### ENTRIES SHOWN

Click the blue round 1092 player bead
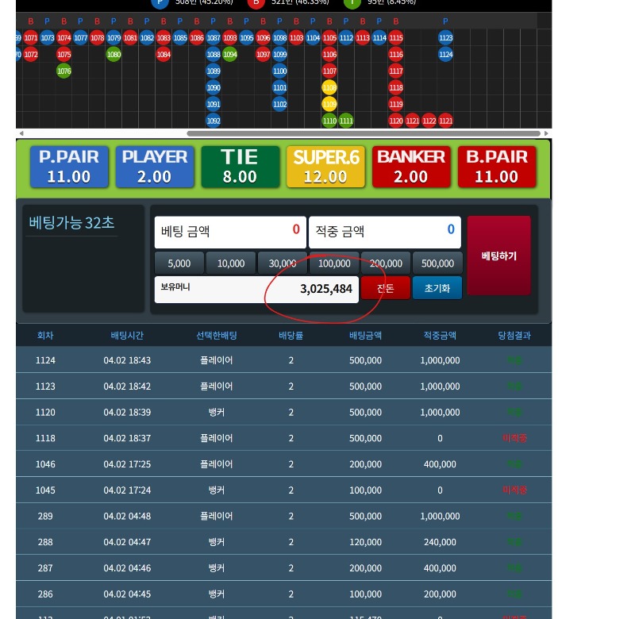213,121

######
### ENTRIES SHOWN

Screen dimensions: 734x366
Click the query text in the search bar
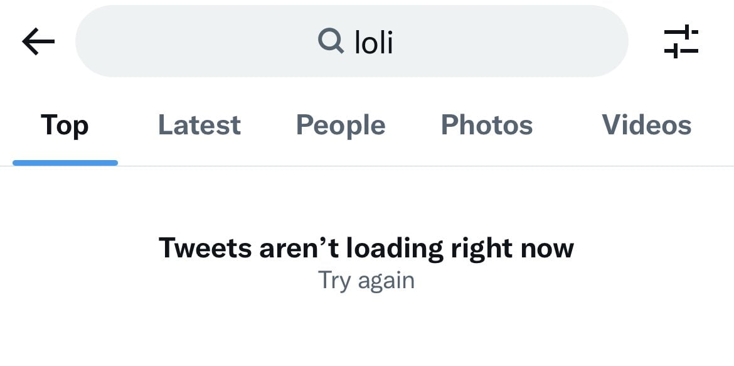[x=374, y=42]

######
### ENTRIES SHOWN

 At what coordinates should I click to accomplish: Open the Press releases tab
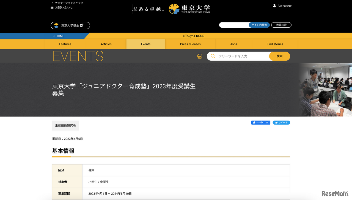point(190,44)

######

#### [EXERCISE INSTRUCTIONS]
Add -93 to each coordinate in the answers across the part that opens with the line containing "Screen dimensions: 734x366" and closes with the line containing "[x=374, y=42]", then write out every line of that part again, requests included. Leave the pictures out of your answer.

#### [FULL OUTPUT]
Screen dimensions: 734x366
Click the query text in the search bar
[x=281, y=-51]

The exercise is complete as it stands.